What you should do: Please copy out the entries below exactly, beginning with the line that contains "Task: Select the NZD/USD Spot 1D symbol title" and ending with the line that contains "Image resolution: width=1568", and include nothing outside that span.

The input:
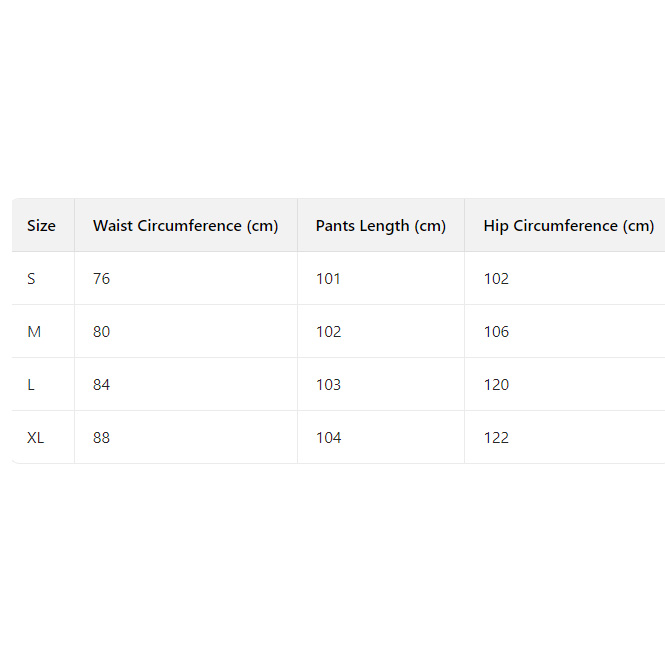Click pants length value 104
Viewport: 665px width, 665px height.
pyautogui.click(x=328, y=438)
==
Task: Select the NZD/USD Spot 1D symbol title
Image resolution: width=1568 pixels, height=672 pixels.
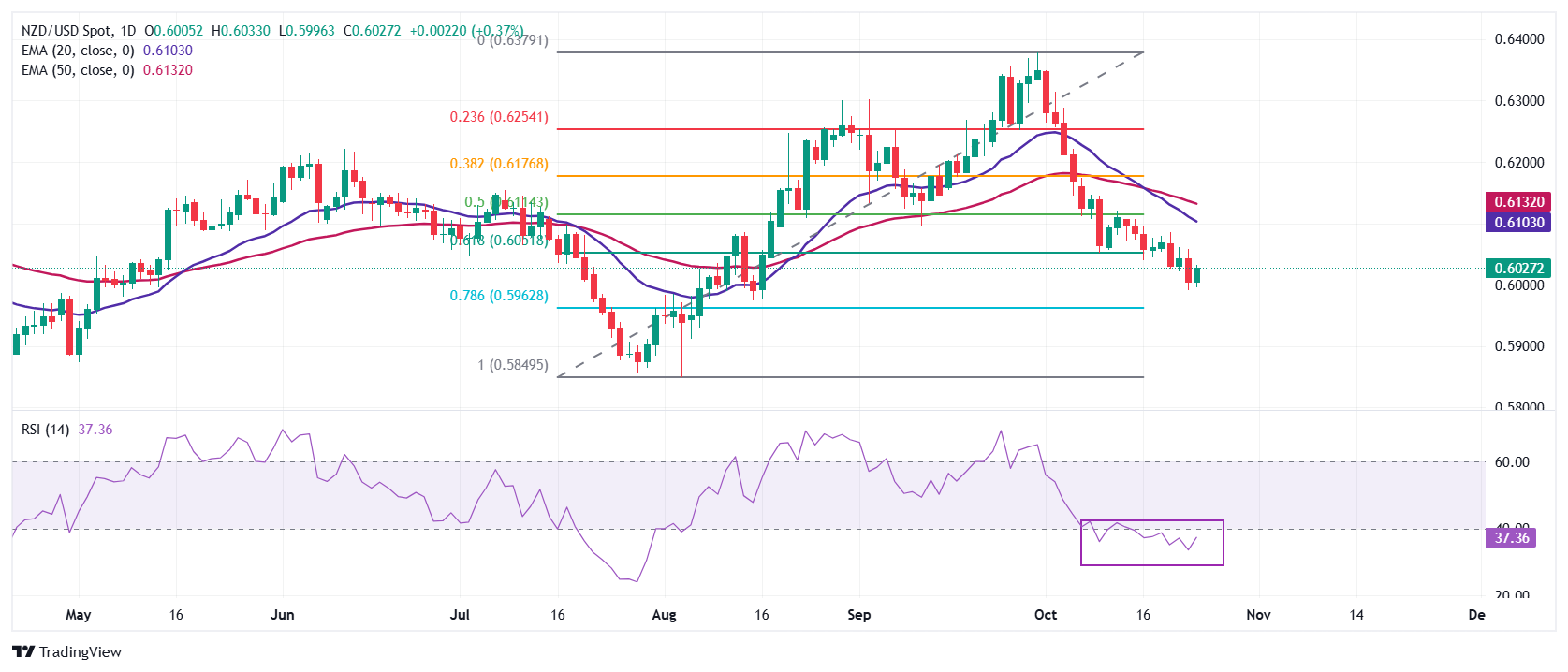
==
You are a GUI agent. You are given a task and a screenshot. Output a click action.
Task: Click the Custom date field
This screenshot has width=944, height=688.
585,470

Exercise result:
Task: Select the NZD/USD Spot 1D symbol title
Image resolution: width=1568 pixels, height=672 pixels.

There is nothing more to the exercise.